Georgia won 15 of 16 preliminary and final swimming events throughout the day, earning top three sweeps in five of 12 individual races. Including relays, 10 different Bulldogs took first place
The Bulldogs set the tone early by winning every single event in the preliminary rounds. In the first event, the women’s 500-yard freestyle, Georgia posted a top four sweep with four season-best times. Seniors Courtney Harnish and Olivia Anderson came in first and second followed by sophomore Jillian Barczyk and junior Maddie Homovich at three and four.
The next two preliminaries were highlighted by Andrew Abruzzo winning the 500 freestyle with a personal best time of 4:13.54 and Georgia posting the top-seven times in the women’s 200 individual medley.
The Bulldogs flirted with school records all day.

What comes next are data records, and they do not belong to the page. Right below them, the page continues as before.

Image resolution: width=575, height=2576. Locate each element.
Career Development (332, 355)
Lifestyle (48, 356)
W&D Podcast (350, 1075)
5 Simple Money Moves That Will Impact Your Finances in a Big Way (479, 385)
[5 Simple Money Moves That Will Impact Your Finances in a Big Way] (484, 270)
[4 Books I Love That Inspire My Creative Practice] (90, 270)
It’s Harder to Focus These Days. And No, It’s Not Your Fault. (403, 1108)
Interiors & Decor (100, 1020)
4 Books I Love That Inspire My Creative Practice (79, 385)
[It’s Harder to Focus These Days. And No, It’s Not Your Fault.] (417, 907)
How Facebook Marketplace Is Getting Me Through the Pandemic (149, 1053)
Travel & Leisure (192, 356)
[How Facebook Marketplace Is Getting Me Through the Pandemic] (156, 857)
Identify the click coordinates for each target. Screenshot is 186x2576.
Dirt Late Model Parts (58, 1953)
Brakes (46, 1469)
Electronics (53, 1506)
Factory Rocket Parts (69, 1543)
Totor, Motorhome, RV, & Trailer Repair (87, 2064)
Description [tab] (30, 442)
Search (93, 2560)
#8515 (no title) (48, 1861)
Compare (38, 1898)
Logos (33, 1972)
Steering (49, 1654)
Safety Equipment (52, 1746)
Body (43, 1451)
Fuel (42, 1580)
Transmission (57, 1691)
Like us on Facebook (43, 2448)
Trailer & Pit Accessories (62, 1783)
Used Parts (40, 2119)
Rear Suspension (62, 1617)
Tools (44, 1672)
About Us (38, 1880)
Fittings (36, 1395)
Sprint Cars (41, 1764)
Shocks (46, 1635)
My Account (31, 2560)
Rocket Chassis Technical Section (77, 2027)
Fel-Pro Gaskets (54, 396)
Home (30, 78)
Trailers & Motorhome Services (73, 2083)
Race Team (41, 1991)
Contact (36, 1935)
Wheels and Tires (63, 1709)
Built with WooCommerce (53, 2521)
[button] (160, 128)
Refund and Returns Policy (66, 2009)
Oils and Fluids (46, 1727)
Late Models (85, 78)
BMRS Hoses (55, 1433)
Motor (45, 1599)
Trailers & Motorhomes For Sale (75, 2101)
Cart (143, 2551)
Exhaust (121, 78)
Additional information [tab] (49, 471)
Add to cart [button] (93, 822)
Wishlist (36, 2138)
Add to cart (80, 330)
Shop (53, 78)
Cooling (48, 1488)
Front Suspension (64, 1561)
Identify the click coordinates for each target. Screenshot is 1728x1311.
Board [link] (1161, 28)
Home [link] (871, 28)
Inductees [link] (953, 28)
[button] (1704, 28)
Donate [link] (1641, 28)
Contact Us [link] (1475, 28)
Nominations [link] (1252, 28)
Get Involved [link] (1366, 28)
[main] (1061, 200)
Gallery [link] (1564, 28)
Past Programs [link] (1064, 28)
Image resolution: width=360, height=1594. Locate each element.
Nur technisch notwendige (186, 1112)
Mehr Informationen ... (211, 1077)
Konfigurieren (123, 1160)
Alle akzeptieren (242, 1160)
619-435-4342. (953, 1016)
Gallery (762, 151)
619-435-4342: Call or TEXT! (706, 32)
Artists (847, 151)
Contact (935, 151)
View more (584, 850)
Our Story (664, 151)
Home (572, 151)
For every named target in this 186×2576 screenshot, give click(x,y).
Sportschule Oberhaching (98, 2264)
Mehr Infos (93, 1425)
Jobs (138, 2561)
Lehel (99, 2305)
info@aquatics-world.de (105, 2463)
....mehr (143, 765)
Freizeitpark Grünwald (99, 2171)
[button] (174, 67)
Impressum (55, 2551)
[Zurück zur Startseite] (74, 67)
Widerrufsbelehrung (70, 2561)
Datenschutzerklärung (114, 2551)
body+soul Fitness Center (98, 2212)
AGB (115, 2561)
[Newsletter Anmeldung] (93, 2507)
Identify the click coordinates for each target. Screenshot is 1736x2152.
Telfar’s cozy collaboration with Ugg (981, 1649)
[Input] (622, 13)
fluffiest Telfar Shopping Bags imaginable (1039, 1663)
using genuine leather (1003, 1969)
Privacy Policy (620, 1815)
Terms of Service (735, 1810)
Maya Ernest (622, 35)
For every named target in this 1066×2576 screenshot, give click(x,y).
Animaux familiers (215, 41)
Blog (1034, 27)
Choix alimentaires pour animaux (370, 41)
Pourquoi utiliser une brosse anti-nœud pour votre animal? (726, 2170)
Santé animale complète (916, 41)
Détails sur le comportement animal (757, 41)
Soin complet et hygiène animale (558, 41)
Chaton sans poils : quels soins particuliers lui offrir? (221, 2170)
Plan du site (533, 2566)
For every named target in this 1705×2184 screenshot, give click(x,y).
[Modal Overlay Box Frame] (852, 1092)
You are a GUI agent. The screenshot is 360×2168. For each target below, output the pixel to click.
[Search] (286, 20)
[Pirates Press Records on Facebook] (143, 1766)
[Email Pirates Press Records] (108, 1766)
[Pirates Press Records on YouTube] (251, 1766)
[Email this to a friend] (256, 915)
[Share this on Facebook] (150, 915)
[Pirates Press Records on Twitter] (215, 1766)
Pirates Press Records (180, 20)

Freshman Jake Magahey's winning time of 4:10.48 in the 500 freestyle is the second fastest in program history.
“Jake was Jake tonight,” said head coach Jack Bauerle.
Perhaps the most dominant performance was the 200 freestyle relay. Georgia’s A-team, consisting of seniors Javier Acevedo and Camden Murphy, junior Dillon Downing and freshman Luca Urlando, shattered the previous Georgia record with a time of 1:16.35 — the fastest time in the nation by more than two seconds.
Diving remains a weak spot for the Bulldogs as they were unable to win first place in the diving preliminaries. Senior Zach Allen and freshman Meghan Wenzel did reach the podium, however. Allen took second place in the 1-meter with a score of 338.10 while Wenzel also posted a second best score of 283.40 in the 3-meter competition.
The only swimming event the Bulldogs didn’t win was the men's 400 medley relay. While the women’s team posted the first and second fastest times, the men fell short by just over half a second in the final event of the day.
“I think we could swim that relay better down the road,” said Bauerle. We got a little tired there at the end but [Georgia Tech’s] relay is good.”
Both Georgia’s men’s and women’s teams won their first three meets, and they continue to improve in their final tournament of 2020.
“It’s easier to keep it rolling than to try to change it around, and right now, we’re rolling good,” Bauerle said.
The Bulldogs will begin the second day of the three-day Georgia Invitational Thursday morning at Gabrielsen Natatorium in Athens.